**Exercise 1**. The tax passage names the information return forms whose penalties Congress increased. List every one of those forms.
**Exercise 2**.
Does the tax passage support each statement below? Answer yes or no, and quote the words that decide it.
(a) Penalties for failing to file 2015 information returns are more than doubling.
(b) Statements to employees for 2015 wages are typically due by January 31, 2016.
(c) Many of the expiring business provisions have commonly been reinstated retroactively.
**Exercise 3**. Continue the tax passage from its last sentence.

**Text to read**.
--------------------

Businesses would also lose some of their most important tax benefits, including the following:

  • Research credit
  • Work opportunity tax credit
  • Five-year holding period for built-in gains after a conversion to an S corporation
  • 15-year cost recovery for qualified leasehold improvements, qualified restaurant buildings and improvements and qualified retail improvements
  • New markets tax credit
  • Subpart F exception for active financing income
  • Look-through treatment for payments between related controlled foreign corporations under foreign personal holding company income rules
  • Alternative fuel credit (including propane used in forklifts)

Many of these provisions have expired multiple times in the past and have commonly been reinstated retroactively. See the accompanying timeline of expirations and extensions of the research credit. Check with your local Grant Thornton professional to find out the latest information on whether any of these provisions have been extended.

Timeline on research and credit legislation (click to view chart)

Information return penalties
It’s more important than ever to properly track what you’re paying employees and vendors this year because penalties for failing to file 2015 information returns are more than doubling. Congress increased the late filing and failure-to-file penalties on most information returns, including:

  • Form W-2, Wage and Tax Statement
  • Form W-2G, Certain Gambling Winnings
  • Series Forms 1099, Miscellaneous Income
  • Form 1098, Mortgage Interest Statement
  • Form 1097, Bond Tax Credit
  • Form 5498, IRA Contribution Information

See Chapter 6 on your filing responsibilities for more details on information reporting. Statements to employees and vendors for 2015 wages and payments are typically due by Feb. 1 in 2016.

--------------------

**Stored data**.
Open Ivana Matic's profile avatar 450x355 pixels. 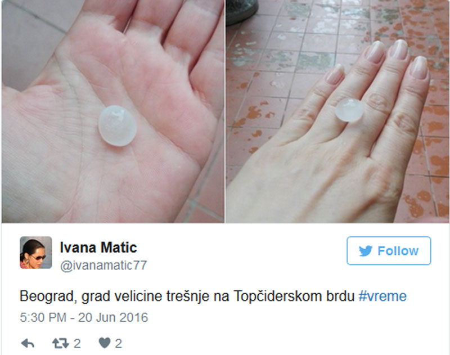pos(36,253)
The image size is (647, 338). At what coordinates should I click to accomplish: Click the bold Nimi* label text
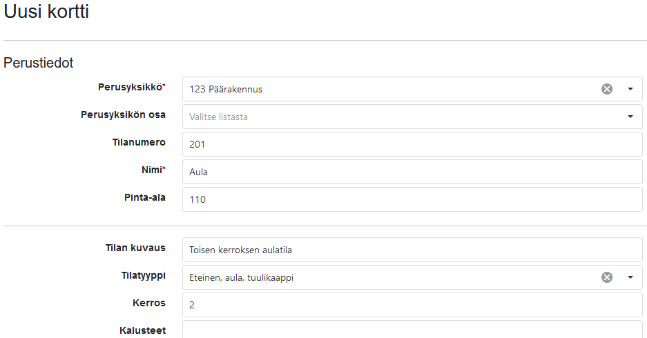point(153,170)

--------------------

**Written response 1**.
- Form W-2, Wage and Tax Statement
- Form W-2G, Certain Gambling Winnings
- Series Forms 1099, Miscellaneous Income
- Form 1098, Mortgage Interest Statement
- Form 1097, Bond Tax Credit
- Form 5498, IRA Contribution Information

**Written response 2**.
(a) Yes: "penalties for failing to file 2015 information returns are more than doubling"
(b) No: "Statements to employees and vendors for 2015 wages and payments are typically due by Feb. 1 in 2016."
(c) Yes: "Many of these provisions have expired multiple times in the past and have commonly been reinstated retroactively."

**Written response 3**.
Expanded mortgage reporting
Congress enacted new legislation in 2015 that will require financial institutions to report to the IRS more information about the mortgages they hold, including loan origination date, outstanding principal and the property address. Banks will need to update their software to include this information in their reporting in 2017, and taxpayers should be aware that the IRS will have more information on their mortgage interest deduction.

New estate tax reporting
Most estates that file an estate tax return after July 31 will be required to furnish the value of all assets to the IRS and beneficiaries for the first time. The IRS has long worried that taxpayers are deflating the value of assets when calculating their estates, only to have the beneficiaries inflate the value after inheriting the property to get a higher basis. Taxpayers will now have to use the value assigned by the estate as the basis for their assets or face a penalty. As this guide went to print, the IRS hadn't issued procedures for estates to report asset value, so it extended the deadline for all reporting until Feb. 29, 2016.

More time to assess tax for basis understatements
The IRS now may have more time to send you a tax bill after an audit if you overstated the basis of an asset. Congress enacted a new law that reverses a Supreme Court decision in U.S. v. Home Concrete (132 S. Ct. 1836) by authorizing the IRS to use a six-year statute of limitations when an overstatement of basis causes a substantial understatement of gross income. The Supreme Court had ruled under prior law that an understatement of basis couldn't be considered a substantial understatement of income, and the statute of limitations was only three years.

New filing deadlines
This won’t affect your 2015 returns, but plan for big changes in the filing deadlines. Congress passed a law this year postponing the filing deadlines for C corporations and moved up the filing deadline for partnerships beginning with 2016 returns filed in 2017. The legislation also includes a host of other filing deadline changes, and the effective dates for some fiscal-year taxpayers are complicated. See Chapter 6 for a tax law change alert with more information on your filing responsibilities.

Propane fuel excise tax cut
The only good news included with the major tax changes is a cut in the fuel excise tax rates for liquefied natural gas (LNG) and liquefied petroleum gas (propane). The LNG rate is dropping from 24.3 cents a gallon to 14.2 cents beginning in 2016, while the rate on propane is dropping from 18.3 cents a gallon to 13.2 cents. You don’t get any benefit if you employ these fuels for a nontaxable use, such as propane used in forklifts, but you should get a break if you’re currently paying fuel tax.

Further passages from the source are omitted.